US forces struck Iranian coastal targets after Tehran was accused of attacking a commercial cargo ship in the Strait of Hormuz.

 In this US Navy released handout, an F/A-18E Super Hornet, attached to Strike Fighter Squadron (VFA) 14, prepares to make an arrested landing on the flight deck of Nimitz-class aircraft carrier USS Abraham Lincoln (CVN 72) in support of Operation Epic Fury on March 1, 2026 at Sea.
In this US Navy released handout, an F/A-18E Super Hornet, attached to Strike Fighter Squadron (VFA) 14, prepares to make an arrested landing on the flight deck of Nimitz-class aircraft carrier USS Abraham Lincoln (CVN 72) in support of Operation Epic Fury on March 1, 2026 at Sea. — US Navy via Getty Images

WASHINGTON — American warplanes bombed targets along Iran's southern coast on Friday after President Donald Trump accused Tehran of violating a ceasefire agreement between the two sides by launching drones at commercial ships in the Strait of Hormuz a day before.
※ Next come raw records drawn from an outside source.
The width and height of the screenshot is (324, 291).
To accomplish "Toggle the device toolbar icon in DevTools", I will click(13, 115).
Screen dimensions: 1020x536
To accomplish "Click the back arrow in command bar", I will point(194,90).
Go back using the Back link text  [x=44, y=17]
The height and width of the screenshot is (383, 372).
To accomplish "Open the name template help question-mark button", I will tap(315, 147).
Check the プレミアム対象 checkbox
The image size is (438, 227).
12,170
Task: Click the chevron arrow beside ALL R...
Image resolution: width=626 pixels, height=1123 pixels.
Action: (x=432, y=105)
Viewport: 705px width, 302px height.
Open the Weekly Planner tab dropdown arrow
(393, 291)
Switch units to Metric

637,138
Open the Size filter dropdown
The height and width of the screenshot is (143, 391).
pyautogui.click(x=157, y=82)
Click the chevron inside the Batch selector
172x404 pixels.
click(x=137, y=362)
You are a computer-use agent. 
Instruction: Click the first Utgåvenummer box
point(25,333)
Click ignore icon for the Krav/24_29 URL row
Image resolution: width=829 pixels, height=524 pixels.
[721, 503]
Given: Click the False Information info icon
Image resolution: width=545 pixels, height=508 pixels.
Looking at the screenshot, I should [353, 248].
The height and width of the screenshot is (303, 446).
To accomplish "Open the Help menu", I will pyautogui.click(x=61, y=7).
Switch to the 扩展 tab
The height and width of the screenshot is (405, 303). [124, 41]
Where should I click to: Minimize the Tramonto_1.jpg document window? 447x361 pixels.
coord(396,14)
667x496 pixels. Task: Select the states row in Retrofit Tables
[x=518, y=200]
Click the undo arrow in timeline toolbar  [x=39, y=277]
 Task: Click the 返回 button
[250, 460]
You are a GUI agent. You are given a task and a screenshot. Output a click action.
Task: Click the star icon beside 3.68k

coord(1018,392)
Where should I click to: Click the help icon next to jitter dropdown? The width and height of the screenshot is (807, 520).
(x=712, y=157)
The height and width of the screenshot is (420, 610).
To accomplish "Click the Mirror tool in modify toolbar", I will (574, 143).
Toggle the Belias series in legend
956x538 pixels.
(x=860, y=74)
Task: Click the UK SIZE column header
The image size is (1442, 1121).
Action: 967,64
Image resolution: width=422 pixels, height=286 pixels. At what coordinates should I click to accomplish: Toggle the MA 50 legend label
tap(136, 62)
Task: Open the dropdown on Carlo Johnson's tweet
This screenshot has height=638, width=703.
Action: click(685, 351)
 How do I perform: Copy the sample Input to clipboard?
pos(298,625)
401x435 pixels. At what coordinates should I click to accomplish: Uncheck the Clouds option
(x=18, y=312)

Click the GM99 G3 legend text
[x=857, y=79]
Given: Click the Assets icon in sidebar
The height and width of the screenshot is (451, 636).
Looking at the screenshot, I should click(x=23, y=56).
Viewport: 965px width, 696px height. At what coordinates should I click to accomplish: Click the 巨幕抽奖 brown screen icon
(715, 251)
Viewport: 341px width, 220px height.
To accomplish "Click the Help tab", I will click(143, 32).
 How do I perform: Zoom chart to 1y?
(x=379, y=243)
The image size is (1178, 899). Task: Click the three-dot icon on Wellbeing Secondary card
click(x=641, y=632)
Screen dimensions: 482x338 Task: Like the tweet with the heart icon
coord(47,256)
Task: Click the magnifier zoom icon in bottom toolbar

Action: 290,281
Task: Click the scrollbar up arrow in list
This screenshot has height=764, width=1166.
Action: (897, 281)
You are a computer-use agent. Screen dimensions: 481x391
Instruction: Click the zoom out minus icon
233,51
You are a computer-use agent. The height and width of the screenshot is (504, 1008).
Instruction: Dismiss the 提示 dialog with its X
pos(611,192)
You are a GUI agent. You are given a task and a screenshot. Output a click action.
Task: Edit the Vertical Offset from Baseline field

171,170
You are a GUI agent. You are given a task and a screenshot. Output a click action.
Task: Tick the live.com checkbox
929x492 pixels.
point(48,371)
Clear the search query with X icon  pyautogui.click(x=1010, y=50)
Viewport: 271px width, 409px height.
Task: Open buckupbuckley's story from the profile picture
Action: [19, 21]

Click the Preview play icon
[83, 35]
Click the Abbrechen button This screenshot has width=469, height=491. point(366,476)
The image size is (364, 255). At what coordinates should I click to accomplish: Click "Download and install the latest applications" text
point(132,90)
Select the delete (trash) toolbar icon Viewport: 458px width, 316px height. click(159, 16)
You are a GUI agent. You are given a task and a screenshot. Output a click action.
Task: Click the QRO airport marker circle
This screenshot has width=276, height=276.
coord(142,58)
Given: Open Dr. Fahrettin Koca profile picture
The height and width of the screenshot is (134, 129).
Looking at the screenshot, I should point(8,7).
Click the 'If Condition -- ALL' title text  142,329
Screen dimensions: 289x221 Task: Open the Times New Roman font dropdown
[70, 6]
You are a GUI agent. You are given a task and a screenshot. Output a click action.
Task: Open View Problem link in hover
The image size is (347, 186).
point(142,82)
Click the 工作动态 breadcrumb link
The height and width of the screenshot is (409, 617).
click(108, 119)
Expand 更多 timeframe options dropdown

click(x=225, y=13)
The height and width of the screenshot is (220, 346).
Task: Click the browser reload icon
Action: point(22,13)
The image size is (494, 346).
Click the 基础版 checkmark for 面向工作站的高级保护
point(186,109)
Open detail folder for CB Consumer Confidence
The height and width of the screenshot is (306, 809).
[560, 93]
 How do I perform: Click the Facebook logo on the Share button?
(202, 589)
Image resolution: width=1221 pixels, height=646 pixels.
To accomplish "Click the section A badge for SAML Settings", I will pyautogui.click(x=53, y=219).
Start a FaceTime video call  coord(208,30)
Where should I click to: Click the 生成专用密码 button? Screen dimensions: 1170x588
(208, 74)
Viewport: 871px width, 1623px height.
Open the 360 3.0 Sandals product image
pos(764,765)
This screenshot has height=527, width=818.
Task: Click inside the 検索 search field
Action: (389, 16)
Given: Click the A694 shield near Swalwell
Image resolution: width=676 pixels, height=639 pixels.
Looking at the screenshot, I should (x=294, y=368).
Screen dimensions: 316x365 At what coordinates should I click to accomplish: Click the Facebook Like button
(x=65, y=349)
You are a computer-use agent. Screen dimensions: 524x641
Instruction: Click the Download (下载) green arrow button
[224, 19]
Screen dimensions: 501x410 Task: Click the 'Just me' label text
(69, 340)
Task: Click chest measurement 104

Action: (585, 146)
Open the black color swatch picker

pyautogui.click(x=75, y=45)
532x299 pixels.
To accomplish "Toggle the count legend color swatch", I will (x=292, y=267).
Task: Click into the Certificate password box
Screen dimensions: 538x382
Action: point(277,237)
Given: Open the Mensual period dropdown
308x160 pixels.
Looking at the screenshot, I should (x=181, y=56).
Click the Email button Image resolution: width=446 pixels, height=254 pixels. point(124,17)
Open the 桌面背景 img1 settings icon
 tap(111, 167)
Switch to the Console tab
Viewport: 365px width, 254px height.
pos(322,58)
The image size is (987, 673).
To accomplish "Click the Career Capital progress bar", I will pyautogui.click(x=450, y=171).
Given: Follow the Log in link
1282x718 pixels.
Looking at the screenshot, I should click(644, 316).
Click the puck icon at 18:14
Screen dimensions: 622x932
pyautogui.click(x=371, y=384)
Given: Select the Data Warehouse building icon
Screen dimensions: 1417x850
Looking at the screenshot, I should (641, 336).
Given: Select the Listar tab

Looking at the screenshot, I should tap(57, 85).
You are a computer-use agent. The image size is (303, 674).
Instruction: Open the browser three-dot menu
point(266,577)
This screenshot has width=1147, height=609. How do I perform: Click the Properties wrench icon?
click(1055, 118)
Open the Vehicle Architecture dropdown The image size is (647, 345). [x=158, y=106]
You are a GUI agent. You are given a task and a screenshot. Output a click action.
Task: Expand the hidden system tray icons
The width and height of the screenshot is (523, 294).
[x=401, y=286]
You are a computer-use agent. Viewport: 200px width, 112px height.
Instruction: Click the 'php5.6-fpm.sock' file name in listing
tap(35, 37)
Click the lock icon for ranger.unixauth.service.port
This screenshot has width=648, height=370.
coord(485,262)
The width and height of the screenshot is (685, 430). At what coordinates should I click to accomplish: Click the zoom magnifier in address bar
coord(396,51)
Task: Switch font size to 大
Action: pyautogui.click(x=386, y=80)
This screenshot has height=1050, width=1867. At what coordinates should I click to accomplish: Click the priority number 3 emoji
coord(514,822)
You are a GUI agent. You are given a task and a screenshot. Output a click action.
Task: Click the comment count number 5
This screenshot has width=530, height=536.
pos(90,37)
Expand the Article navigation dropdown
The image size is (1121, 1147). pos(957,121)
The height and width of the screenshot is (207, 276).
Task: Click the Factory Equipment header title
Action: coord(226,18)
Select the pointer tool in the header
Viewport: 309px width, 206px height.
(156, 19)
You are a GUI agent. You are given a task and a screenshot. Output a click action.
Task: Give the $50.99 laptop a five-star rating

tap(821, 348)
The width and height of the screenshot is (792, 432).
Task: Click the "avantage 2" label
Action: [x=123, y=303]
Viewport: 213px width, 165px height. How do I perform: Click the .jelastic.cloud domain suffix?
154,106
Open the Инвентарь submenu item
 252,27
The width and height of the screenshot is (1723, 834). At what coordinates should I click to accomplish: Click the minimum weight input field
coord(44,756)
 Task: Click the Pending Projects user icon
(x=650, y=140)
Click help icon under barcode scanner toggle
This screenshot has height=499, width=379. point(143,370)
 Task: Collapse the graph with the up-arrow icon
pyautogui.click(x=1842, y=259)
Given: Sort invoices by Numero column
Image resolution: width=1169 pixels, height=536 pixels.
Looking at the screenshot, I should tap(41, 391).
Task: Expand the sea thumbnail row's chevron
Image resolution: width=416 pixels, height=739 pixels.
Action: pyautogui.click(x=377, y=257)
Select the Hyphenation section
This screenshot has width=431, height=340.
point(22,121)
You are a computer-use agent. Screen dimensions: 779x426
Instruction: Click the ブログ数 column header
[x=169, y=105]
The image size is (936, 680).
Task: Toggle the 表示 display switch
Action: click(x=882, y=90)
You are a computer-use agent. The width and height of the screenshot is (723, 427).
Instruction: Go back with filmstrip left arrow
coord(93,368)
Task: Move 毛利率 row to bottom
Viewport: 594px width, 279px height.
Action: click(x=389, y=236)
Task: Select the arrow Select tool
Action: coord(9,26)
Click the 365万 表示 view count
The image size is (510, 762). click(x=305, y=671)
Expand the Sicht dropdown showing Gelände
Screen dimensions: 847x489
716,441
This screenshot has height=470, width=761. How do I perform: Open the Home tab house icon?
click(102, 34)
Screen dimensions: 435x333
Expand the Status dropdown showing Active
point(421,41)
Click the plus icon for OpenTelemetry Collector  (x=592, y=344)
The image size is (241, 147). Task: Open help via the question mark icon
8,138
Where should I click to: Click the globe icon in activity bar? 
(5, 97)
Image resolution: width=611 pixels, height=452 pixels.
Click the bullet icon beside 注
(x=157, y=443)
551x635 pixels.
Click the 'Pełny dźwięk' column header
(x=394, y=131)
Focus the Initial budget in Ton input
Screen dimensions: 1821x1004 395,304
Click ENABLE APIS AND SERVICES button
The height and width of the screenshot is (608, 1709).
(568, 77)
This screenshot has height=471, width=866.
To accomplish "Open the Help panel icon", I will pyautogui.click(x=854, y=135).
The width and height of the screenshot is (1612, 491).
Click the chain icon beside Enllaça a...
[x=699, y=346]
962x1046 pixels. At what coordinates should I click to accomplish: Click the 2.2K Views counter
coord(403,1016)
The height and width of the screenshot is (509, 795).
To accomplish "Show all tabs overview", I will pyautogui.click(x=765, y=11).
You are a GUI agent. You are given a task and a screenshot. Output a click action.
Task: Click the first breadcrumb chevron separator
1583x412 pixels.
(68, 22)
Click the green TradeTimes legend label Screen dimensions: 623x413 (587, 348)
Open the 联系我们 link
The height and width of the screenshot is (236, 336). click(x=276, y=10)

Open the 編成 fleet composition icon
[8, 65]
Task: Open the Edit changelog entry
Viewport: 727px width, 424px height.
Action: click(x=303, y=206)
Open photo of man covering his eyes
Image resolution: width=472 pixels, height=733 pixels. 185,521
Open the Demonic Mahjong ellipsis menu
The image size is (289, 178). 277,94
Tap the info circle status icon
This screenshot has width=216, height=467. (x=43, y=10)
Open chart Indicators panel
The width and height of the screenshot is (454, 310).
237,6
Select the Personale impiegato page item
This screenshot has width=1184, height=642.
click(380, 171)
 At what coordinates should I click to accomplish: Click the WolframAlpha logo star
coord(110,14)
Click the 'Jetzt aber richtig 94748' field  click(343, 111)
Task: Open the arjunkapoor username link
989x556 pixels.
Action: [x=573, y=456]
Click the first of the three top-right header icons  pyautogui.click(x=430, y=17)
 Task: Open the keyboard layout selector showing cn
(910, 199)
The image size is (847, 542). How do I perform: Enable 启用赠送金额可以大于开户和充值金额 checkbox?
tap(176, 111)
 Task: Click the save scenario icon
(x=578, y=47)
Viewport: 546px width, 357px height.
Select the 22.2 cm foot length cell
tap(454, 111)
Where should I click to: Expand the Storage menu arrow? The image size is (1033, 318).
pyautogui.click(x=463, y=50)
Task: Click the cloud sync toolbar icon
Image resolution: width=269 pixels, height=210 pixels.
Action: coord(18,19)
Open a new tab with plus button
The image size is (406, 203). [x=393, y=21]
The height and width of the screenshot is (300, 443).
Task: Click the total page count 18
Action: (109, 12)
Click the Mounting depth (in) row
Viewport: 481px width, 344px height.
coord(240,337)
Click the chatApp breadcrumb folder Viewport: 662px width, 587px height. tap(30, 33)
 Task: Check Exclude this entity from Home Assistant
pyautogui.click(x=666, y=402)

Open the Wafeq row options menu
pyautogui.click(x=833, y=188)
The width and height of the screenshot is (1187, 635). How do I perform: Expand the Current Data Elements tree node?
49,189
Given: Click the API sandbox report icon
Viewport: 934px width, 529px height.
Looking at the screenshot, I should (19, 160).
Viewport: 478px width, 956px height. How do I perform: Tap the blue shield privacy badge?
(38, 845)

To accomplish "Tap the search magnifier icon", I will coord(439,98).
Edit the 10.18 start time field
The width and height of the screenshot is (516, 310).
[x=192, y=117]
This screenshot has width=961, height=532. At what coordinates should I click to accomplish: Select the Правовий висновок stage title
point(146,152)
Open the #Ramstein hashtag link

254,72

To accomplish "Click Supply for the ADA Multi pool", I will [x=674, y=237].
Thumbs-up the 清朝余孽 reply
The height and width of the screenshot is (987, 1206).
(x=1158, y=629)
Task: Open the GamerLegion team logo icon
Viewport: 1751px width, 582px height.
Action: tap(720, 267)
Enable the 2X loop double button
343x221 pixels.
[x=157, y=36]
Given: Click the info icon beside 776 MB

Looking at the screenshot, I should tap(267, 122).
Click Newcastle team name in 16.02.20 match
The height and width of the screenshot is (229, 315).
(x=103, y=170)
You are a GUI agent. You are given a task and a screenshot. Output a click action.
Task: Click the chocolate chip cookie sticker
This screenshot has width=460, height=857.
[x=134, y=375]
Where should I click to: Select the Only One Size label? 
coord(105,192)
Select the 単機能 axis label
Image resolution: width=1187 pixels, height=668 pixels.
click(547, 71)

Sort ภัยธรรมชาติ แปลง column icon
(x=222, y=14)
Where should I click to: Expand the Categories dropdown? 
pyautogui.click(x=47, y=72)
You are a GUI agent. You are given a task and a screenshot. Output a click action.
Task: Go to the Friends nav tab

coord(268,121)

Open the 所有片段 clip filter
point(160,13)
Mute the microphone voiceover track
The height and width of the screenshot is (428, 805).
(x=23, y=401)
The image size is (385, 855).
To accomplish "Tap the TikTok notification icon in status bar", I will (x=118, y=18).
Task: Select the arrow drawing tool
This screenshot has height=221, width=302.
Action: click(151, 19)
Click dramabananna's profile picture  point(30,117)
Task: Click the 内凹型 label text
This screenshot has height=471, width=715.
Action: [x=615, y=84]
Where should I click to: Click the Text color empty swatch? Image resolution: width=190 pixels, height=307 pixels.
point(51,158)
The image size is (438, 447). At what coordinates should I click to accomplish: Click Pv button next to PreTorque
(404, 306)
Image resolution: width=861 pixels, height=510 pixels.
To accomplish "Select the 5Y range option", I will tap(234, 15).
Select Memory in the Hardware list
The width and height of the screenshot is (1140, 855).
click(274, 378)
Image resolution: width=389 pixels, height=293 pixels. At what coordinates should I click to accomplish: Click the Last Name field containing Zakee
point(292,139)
"US aircraft struck Iranian missile and drone storage locations and coastal radar sites after Iran hit M/V Ever Lovely on June 25 with a one-way attack drone," the Pentagon's headquarters for the Middle East, US Central Command, confirmed.

Iran’s Islamic Revolutionary Guard Corps after midnight local time confirmed that US strikes targeted Sirik, east of the Hormuz strait.

The IRGC vowed to retaliate “at a time and place of our choosing.”

Earlier on Friday, Trump accused Iran of firing four drones at commercial ships in the strait a day earlier, three of which he said were intercepted by the US military. Iranian officials have not explicitly claimed responsibility for the attack, but have warned that they cannot guarantee the safety of ships that do not comply with its demands to coordinate their crossings of the strait with Iranian authorities.

"The Singapore-flagged cargo ship was exiting the Strait of Hormuz along the Omani coast at the time of Iran’s attack," CENTCOM said. 

The attack on the Ever Lovely damaged the ship's bridge, but its crew did not report any injuries, the UK's Maritime Trade Operations (UKMTO) reported Thursday. The incident forced the UN’s maritime agency to pause and reassess its mission to guide more than 11,000 stranded ships through Hormuz, which kicked off just two days before.

The drone strike on the cargo ship came after Oman said it had opened a new maritime route in coordination with the UN’s maritime agency to assist commercial vessels stranded in the Gulf by the war. Iran’s IRGC responded by warning it could not guarantee the safety of ships that do not coordinate their transit with Iranian authorities.

Following the attack on the Ever Lovely, Iranian Deputy Foreign Minister for Legal and International Affairs Kazem Gharibabadi posted on X on Friday that the safety of ships transiting Hormuz “cannot be guaranteed under ambiguous arrangements, parallel routes, or decision-making processes that disregard Iran’s considerations as the coastal state.”

The Ever Lovely was hit roughly 7.5 nautical miles off Oman’s coast after exiting the strait on Thursday, the UKMTO reported.

It was the first reported attack on shipping in the waterway since the United States and Iran reached an agreement to extend the ceasefire by 60 days, while taking mutual steps to alleviate their respective maritime blockades.

A US official speaking not for attribution downplayed the US strikes in Iran on Friday, saying they did not rise to the level of resuming the conflict.

"CENTCOM forces continue to provide safe passage coordination and support to commercial vessels transiting the strait," the command said Friday. "The US military remains present and vigilant to ensure all aspects of the agreement with Iran are adhered to, obeyed, and in full force and effect."

This developing story has been updated.